Changes in the striatal extracellular levels of dopamine and dihydroxyphenylacetic acid evoked by ammonia and N-methyl-D-aspartate: modulation by taurine.

Acute hyperammonemia is associated with motor disturbances that are thought to involve striatal dopaminergic dysfunction. Discharge of striatal dopaminergic neurons is controlled by N-methyl-D-aspartate (NMDA) receptors, the excessive activation of which contributes to ammonia neurotoxicity.

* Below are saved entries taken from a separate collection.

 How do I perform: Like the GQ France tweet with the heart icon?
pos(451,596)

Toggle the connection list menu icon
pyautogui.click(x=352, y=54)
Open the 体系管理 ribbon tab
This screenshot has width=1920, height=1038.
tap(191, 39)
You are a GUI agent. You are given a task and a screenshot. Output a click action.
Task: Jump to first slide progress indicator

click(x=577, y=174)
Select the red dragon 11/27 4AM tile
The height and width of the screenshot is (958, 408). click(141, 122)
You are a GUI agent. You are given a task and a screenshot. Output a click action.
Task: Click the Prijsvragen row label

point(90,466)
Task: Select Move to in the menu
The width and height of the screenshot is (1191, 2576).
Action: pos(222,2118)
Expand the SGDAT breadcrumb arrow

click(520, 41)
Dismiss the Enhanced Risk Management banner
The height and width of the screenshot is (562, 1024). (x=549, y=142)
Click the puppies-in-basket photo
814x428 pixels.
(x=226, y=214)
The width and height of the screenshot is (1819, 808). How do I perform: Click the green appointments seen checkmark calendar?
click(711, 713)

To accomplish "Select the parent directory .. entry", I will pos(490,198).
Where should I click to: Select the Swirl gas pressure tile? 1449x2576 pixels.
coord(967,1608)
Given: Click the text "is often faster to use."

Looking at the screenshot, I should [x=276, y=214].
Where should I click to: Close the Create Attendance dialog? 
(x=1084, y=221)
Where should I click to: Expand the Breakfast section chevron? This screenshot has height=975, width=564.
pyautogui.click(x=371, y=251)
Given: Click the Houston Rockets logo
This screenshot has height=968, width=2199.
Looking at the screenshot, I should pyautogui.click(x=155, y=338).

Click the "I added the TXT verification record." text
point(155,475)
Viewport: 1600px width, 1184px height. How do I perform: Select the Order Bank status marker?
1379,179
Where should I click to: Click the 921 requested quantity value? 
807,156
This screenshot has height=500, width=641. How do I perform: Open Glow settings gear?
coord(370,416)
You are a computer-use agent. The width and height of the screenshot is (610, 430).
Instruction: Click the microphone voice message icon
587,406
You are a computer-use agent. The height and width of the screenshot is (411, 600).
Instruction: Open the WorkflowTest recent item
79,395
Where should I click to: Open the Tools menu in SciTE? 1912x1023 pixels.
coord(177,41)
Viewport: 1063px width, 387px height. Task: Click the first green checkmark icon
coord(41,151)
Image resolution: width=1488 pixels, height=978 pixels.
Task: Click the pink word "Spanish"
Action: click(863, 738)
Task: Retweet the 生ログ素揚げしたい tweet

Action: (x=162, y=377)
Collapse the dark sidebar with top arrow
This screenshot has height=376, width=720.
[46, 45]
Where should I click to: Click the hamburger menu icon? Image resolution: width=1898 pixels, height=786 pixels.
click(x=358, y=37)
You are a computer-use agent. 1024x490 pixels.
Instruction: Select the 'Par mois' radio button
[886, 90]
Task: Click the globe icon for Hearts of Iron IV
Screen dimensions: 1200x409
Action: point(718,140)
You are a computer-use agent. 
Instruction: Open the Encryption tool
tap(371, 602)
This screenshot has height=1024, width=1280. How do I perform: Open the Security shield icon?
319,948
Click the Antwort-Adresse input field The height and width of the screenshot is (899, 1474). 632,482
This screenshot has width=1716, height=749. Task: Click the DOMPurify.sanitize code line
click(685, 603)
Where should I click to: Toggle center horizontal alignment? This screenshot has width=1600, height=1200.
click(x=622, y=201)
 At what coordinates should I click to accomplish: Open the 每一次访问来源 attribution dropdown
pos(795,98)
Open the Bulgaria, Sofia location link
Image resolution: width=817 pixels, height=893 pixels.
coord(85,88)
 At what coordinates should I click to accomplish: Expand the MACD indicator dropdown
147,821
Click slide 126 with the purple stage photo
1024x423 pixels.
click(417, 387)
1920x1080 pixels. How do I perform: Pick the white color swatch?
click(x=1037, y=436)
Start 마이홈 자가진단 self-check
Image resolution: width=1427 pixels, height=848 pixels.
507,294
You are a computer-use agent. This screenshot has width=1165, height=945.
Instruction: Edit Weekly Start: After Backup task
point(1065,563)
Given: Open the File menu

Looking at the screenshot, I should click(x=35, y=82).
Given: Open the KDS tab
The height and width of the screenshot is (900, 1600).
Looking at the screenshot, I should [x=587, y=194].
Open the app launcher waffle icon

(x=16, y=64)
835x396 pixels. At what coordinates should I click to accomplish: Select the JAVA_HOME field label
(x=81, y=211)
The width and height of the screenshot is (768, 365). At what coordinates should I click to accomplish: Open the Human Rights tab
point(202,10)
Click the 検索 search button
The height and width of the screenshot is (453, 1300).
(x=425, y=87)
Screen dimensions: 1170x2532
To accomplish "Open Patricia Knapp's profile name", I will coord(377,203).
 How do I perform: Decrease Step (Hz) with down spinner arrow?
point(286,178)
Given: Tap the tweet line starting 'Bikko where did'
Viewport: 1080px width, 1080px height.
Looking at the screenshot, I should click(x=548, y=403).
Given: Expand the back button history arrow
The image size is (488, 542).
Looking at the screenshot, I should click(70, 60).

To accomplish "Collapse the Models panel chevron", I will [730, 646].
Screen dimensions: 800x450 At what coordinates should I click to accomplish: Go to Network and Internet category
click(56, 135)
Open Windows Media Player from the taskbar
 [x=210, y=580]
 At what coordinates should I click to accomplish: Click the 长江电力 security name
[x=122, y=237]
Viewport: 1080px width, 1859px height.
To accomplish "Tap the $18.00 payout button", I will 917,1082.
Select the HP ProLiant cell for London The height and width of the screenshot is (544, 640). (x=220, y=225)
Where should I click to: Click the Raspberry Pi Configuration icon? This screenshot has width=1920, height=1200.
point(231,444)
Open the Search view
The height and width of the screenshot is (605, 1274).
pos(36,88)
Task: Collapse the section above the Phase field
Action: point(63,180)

Here we show that ammonium chloride ("ammonia", extracellular concentration 5 mM) or NMDA (1 mM), when directly administered to the rat striatum via a microdialysis probe, evoke a prompt accumulation of dopamine (DA) in the microdialysates. However, while ammonia increases, NMDA decreases, the extracellular dihydroxyphenylacetate (DOPAC) level. The results point to the NMDA receptor-mediated enhancement of DA release and increased DA metabolism as two independent ways by which ammonia affects the striatal dopaminergic system. Taurine (extracellular concentration 10 mM) attenuated the NMDA- and ammonia-evoked DA release and ammonia-induced accumulation of DOPAC, reflecting two different neuroprotective mechanisms of this amino acid.